Алиса почти забыла обо мне. Она поджала губы:
— Андре без передышки мне врал, кажется, я вам уже говорила. Я знала, что он никогда не ездил один на свои симпозиумы, ни во Франции, ни за границей. Ему все время требовались новые возлюбленные. После его смерти я нашла трогательные письма, присланные ему поклонницами. Мне даже захотелось познакомиться с некоторыми из этих девушек! Меня к ним тянуло. Я испытывала к ним материнскую нежность, к которой примешивалось едва ли не чувственное желание. Не знаю, возможно, я завидовала Андре…
У Алисы туманятся глаза.
— Среди них были настоящие красотки. И все до беспамятства влюблены в этого старого сердцееда! Знаете, когда Андре влюблялся, он становился почти по-детски веселым. «Так-так, еще одна!» — говорила я себе. Я не подавала виду, но мне было больно. Я чувствовала себя уязвленной, а часто и униженной. И тогда я забывалась в музыке. Иногда Андре приводил в дом молоденьких студенточек. Я слышала, как они смеются в кабинете, как хихикает девица. Стиснув зубы, я повторяла самые трудные пьесы для виолончели. Я подолгу занималась, а потом уходила спать.
Щеки у Алисы пылают.
— Да, Жак, я всю жизнь промучилась с этим человеком! Боль. Отвращение к самой себе. Ненависть! Но в то же время — страх его потерять. Знаете, Жак, у меня тоже был другой мужчина. Дирижер. Он любил меня. Он был великолепным любовником. Я могла уйти к нему, жить с ним. Но я осталась с Андре, как будто… В общем, сама не знаю.
Алиса сделала глубокий вдох, широко раскрыв рот, словно ей не хватало воздуха.
— Хотя нет, знаю! Все годы нашей совместной жизни я обещала себе, что когда-нибудь посмотрю Андре прямо в глаза и скажу, что никогда, никогда его неверность не была для меня тайной. Я хотела вскрыть этот нарыв, понимаете? Хотела, чтобы он наконец перестал считать меня дурой! Хотела наконец заговорить! Мне надо было, чтобы он узнал, что я все всегда знала! Мне представлялось, что после того, как мы все друг другу скажем, у нас все сможет наладиться! Но он умер! А я с ним так и не поговорила. И он так до самого конца все и скрывал! А я так до самого конца и промучилась! Все эти годы мы с Андре просто жили рядом. Не вместе, Жак, вам это понятно?
Я поставил на стол блюдечко с пустой подрагивающей чашкой. Я не стал говорить, что понимаю. В который уже раз я искал в словах Алисы намек на объяснение того, что за пару мы с Жюльеттой составляли в течение многих лет. У нас тоже была нерасторжимая и невероятная пара.
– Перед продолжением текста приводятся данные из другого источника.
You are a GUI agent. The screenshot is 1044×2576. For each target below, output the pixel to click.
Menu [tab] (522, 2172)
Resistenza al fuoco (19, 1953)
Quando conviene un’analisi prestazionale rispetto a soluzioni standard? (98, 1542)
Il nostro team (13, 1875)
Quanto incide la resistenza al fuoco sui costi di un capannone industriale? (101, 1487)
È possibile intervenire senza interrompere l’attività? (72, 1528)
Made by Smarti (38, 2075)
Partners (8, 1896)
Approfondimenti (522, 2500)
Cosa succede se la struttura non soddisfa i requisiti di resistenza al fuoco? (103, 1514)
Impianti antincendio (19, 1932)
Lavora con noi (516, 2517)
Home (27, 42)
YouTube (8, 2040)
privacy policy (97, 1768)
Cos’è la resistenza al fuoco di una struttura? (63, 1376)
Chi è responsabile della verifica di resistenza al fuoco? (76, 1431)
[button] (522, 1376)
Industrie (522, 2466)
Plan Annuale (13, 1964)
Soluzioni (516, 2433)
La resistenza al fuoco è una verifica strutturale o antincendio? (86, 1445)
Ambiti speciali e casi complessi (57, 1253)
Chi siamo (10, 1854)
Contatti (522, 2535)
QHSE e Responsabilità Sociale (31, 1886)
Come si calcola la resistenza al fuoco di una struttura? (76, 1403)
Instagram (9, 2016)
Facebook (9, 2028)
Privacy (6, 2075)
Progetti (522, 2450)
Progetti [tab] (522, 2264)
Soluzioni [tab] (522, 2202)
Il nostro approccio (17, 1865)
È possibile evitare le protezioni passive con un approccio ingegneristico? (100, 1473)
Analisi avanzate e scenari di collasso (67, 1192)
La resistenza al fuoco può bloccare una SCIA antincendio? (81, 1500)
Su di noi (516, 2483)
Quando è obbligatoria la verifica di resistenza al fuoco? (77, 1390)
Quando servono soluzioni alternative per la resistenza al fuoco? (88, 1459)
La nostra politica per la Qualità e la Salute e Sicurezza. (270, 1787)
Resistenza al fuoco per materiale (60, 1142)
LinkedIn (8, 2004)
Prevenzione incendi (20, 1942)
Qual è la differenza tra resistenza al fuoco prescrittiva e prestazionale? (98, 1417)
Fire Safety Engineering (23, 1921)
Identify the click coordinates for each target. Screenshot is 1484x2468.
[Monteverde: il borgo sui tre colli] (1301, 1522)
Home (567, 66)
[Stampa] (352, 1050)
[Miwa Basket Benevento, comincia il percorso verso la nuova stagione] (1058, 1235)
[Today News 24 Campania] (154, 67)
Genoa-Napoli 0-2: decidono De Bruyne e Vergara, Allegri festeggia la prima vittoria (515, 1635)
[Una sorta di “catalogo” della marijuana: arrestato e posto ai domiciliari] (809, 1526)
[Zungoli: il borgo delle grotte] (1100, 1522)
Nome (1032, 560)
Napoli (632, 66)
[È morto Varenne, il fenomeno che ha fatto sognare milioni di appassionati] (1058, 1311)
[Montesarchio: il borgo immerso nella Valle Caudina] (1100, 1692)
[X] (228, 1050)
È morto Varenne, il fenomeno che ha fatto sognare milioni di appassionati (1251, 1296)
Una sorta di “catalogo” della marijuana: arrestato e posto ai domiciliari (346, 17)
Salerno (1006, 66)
Бесплодная пара. То сплав на разрыв, то разрыв воедино.
Подойдя к большому письменному столу, Алиса спросила, хочется ли мне послушать записи Андре.
— Вы будете удивлены: он словно окажется здесь, рядом с нами. Сейчас я расшифровываю все его лекции о «Теодицее». Он тогда имел огромный успех. Ни одна аудитория не могла вместить всех желающих.
И, не дав мне ответить, она нажала на клавишу магнитофона. Кошка устроилась у меня на коленях. Комнату заполнил голос профессора Ламара. Низкий, мощный, то непререкаемый, то насмешливый, то чарующий. Я понял, что Алиса так все время и живет под аккомпанемент этих ученых речей, набожно воспроизводя каждую фразу, каждый оборот. Отмечая каждую паузу и каждый вздох.
Старая дама замерла, закрыла глаза и млела, как старая студентка. Мне поневоле приходилось слушать. «…Красота, строгость, грозная действенность такой системы, как у Лейбница, — заходился в восторге оратор. — И как же окарикатурили эту философию!»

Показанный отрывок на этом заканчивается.